Eligible workers can claim an amount of $150,000 on top of the coverage for their condition. If the worker has already passed away, the surviving family members are qualified to receive the compensation. According to the Act’s Part B, survivors include:

  • spouse (must be married for at least a year);
  • children (in the absence of a spouse);
  • parents (in the absence of a spouse and children);
  • grandparents (in the absence of a spouse, children, and parents); and
  • grandchildren, (in the absence of a spouse, children, parents, and grandparents);

Part E

EEIOCPA Part E states that workers who suffered from injuries or disease due to exposure to any toxic substance in a facility must also receive compensation. This covers workers whose illnesses were caused, exacerbated, or influenced by hazardous chemicals in the workplace.

Eligible workers are entitled to compensation for lost wages and impairment that may amount up to $250,000. This compensation comes with medical care for the covered health conditions.

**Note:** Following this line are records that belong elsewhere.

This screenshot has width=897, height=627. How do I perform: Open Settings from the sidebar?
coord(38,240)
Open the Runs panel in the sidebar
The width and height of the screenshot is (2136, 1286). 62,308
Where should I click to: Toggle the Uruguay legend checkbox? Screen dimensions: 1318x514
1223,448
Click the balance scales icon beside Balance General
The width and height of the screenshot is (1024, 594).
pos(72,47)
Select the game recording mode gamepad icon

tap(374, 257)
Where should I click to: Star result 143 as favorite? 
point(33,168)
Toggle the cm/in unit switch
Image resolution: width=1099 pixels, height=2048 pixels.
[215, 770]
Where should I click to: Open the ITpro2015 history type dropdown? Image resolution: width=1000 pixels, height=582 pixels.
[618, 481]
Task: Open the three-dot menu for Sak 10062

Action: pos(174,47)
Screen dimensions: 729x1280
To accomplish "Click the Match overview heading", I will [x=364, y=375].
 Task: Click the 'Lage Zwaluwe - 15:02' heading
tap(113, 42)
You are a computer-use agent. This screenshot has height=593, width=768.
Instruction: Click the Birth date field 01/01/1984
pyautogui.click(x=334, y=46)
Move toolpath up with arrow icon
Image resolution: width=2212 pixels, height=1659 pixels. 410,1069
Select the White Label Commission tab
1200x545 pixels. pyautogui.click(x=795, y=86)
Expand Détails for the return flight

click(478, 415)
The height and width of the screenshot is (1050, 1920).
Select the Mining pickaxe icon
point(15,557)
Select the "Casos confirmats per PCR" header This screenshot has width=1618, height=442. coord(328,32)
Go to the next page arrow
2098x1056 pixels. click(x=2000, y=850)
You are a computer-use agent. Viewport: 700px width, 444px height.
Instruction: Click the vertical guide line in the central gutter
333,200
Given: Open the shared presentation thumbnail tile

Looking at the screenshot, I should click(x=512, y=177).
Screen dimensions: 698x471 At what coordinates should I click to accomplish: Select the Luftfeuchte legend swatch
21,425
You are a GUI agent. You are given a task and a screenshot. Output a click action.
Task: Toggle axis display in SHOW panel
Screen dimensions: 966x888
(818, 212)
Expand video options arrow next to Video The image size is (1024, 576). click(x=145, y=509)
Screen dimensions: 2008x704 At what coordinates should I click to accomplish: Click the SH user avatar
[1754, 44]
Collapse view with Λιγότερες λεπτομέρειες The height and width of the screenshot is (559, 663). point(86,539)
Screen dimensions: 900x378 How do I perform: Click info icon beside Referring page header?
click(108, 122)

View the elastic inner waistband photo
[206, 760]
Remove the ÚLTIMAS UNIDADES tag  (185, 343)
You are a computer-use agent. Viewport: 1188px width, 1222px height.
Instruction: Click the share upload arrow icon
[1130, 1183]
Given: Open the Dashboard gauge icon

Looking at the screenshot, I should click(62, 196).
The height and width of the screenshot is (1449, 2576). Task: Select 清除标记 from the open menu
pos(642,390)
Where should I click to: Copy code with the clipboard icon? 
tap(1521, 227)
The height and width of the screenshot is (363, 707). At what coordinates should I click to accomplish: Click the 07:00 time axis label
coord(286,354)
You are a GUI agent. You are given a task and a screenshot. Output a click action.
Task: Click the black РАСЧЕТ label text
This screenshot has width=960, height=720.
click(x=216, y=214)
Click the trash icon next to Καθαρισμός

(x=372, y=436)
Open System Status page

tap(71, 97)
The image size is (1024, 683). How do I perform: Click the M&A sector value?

The surviving family may also be entitled to the benefits under Part E in the case of a deceased worker. Survivors include:

  • spouse (must be married for at least a year);
  • children  who were below the age of 18 at the time of the worker’s death;
  • children  who were at least at the age of 23 if in college at the time of the worker’s death; or
  • children of any age who were unable to work as a result of the medical disability at the time of the worker’s death.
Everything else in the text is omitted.